*EXTRACTED ENTRIES*.
— Begin —

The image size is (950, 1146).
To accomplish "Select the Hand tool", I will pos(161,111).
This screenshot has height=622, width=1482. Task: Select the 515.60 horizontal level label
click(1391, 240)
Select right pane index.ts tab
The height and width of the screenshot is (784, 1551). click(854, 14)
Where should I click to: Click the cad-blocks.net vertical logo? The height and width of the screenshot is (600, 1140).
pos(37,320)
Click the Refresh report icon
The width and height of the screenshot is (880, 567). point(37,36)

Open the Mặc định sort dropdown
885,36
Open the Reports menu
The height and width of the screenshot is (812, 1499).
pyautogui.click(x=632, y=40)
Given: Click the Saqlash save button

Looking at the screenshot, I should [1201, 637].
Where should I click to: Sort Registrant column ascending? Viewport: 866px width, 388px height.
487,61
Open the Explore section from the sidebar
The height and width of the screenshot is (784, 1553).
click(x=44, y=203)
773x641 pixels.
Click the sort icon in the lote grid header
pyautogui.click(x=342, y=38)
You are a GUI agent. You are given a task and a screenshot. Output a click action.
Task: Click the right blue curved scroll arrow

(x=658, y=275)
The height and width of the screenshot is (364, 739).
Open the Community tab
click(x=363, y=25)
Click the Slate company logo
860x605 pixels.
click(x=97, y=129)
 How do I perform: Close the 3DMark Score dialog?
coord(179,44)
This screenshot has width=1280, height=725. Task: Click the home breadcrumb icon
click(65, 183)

— End —

Print the material above exactly as it appears, starting with the line containing "Open the Reports menu" and continuing through the line containing "pyautogui.click(x=342, y=38)".

Open the Reports menu
The height and width of the screenshot is (812, 1499).
pyautogui.click(x=632, y=40)
Given: Click the Saqlash save button

Looking at the screenshot, I should [1201, 637].
Where should I click to: Sort Registrant column ascending? Viewport: 866px width, 388px height.
487,61
Open the Explore section from the sidebar
The height and width of the screenshot is (784, 1553).
click(x=44, y=203)
773x641 pixels.
Click the sort icon in the lote grid header
pyautogui.click(x=342, y=38)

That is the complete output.